WORK ITEM:
With all pictures excluded, restate the records that follow exactly as written.

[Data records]
▽

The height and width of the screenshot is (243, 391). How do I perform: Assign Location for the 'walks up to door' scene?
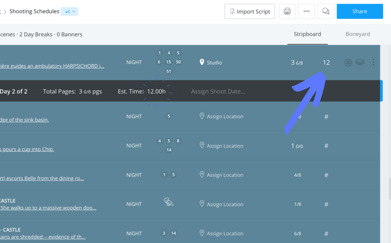225,204
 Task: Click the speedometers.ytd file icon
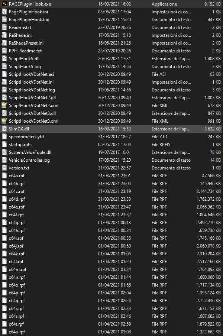point(4,137)
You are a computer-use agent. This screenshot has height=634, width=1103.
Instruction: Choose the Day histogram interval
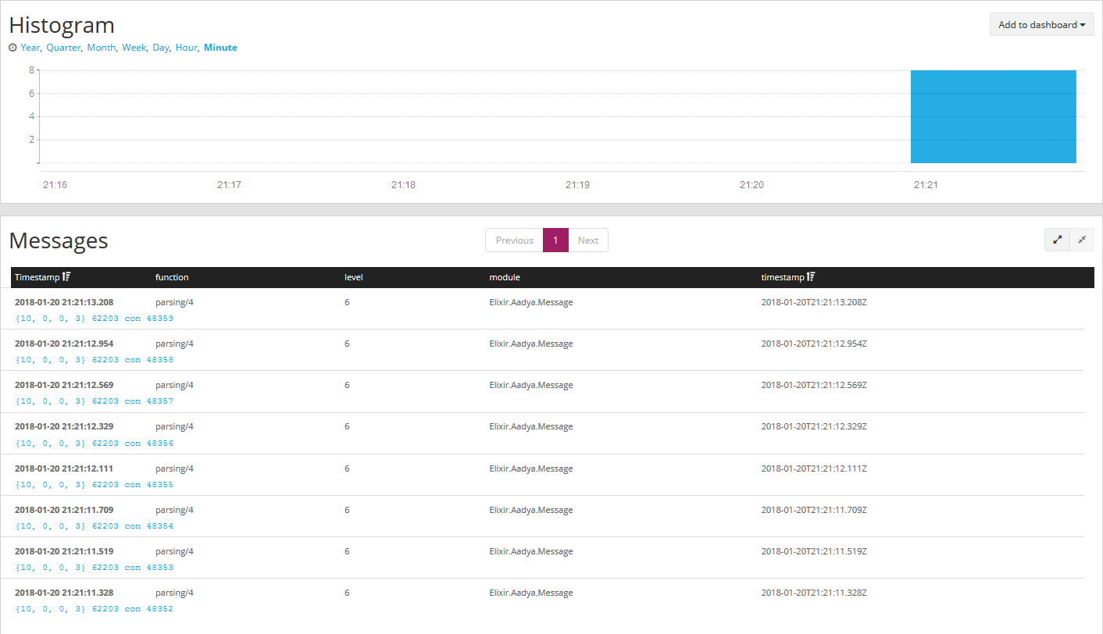coord(161,48)
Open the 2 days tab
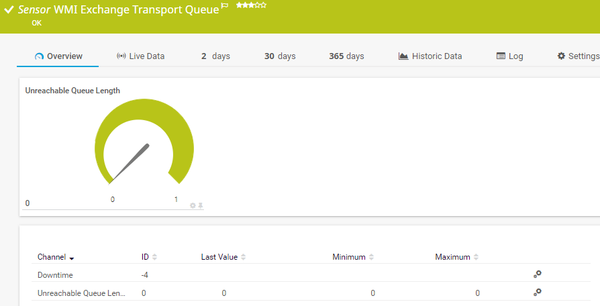Screen dimensions: 600x306 (215, 56)
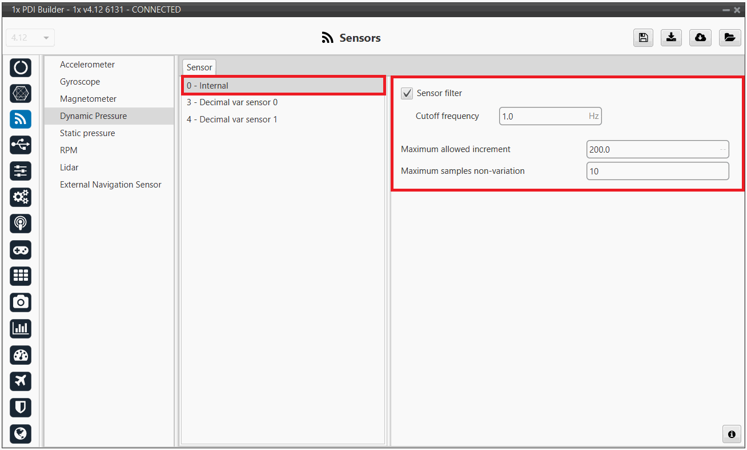The width and height of the screenshot is (747, 450).
Task: Select Gyroscope in the sensors list
Action: (x=80, y=82)
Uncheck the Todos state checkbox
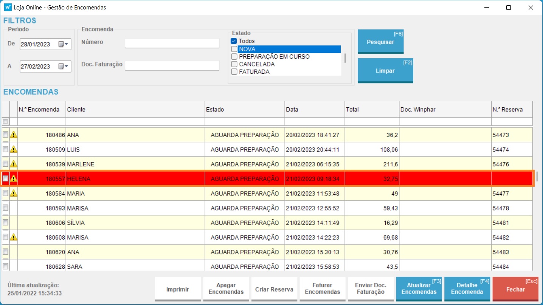The width and height of the screenshot is (543, 305). point(234,41)
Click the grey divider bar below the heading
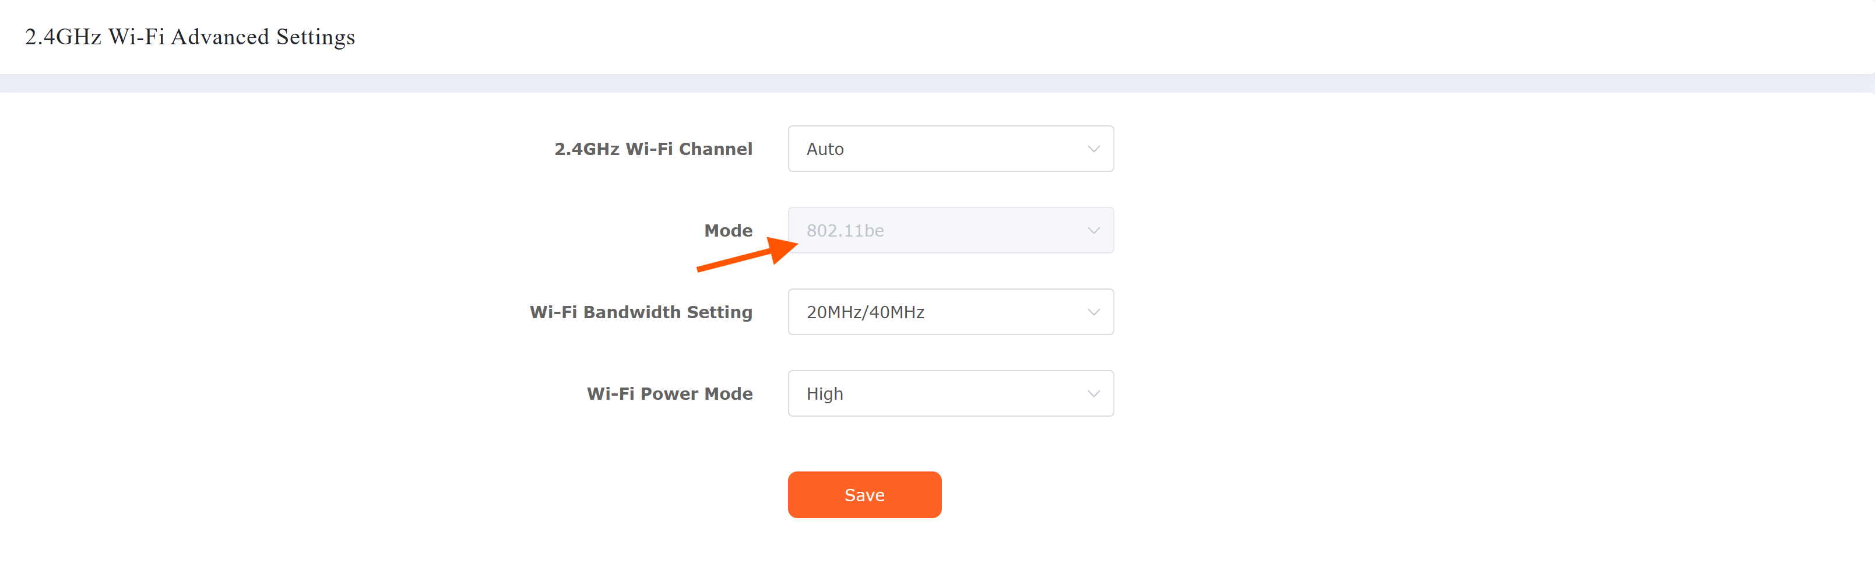The image size is (1875, 581). click(938, 83)
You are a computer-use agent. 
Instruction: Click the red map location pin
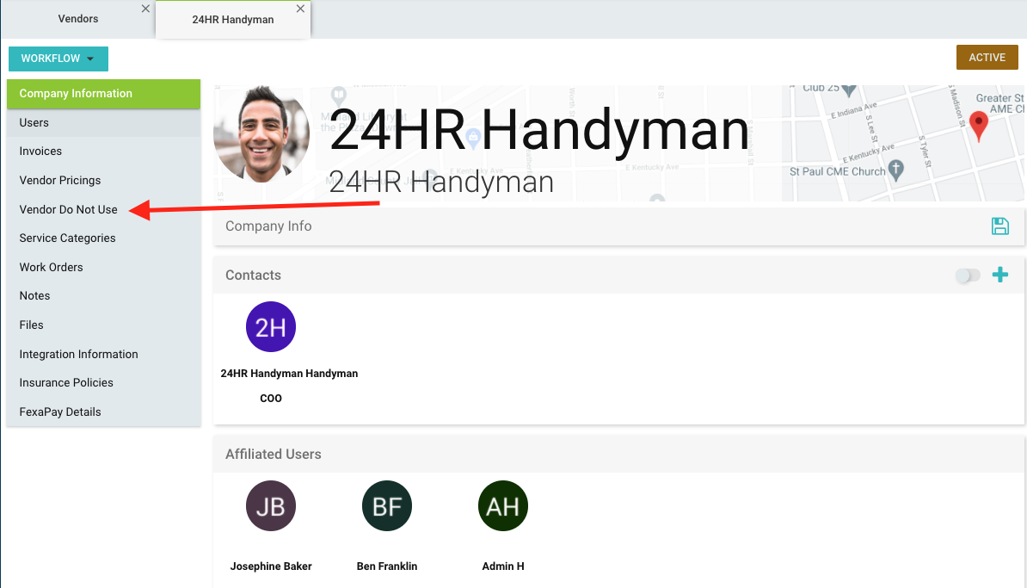tap(978, 127)
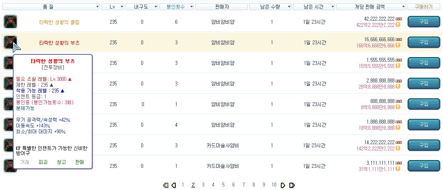This screenshot has width=443, height=190.
Task: Select 파괴 in the item tooltip menu
Action: coord(43,162)
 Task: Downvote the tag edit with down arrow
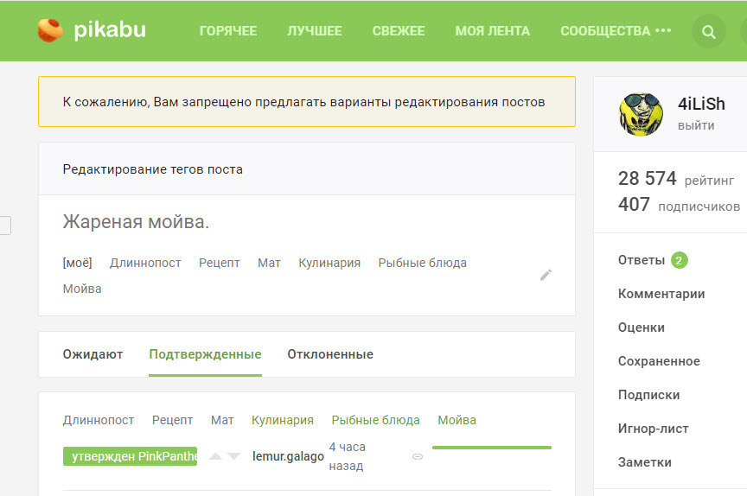tap(233, 456)
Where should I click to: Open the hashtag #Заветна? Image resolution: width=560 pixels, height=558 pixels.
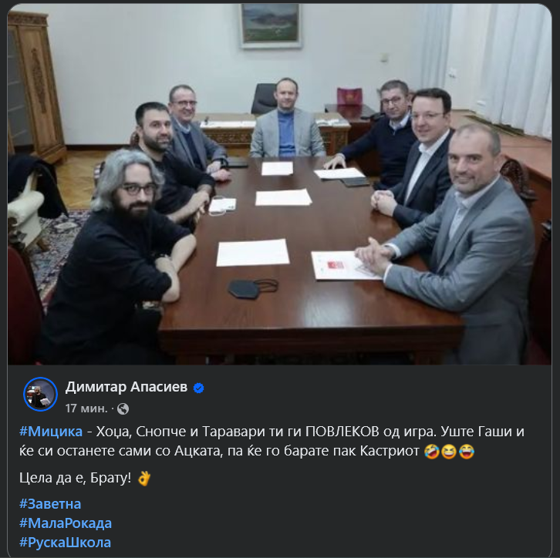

△

OUTPUT:
The height and width of the screenshot is (243, 391). How do I perform: Assign Location for the 'walks up to door' scene?
225,204
 Task: Click the speedometers.ytd file icon
point(4,137)
You are a computer-use agent. This screenshot has height=634, width=1103.
Instruction: Choose the Day histogram interval
coord(161,48)
Open the 2 days tab
Screen dimensions: 600x306 (215, 56)
The width and height of the screenshot is (747, 450).
Task: Select Gyroscope in the sensors list
Action: (x=80, y=82)
Uncheck the Todos state checkbox
The width and height of the screenshot is (543, 305). point(234,41)
Click the grey divider bar below the heading
The image size is (1875, 581). click(938, 83)
You are a computer-use agent. 
Instruction: Click the red map location pin
tap(978, 127)
This screenshot has width=443, height=190.
Task: Select 파괴 in the item tooltip menu
Action: coord(43,162)
 Task: Downvote the tag edit with down arrow
tap(233, 456)
Where should I click to: Open the hashtag #Заветна? Image resolution: width=560 pixels, height=558 pixels.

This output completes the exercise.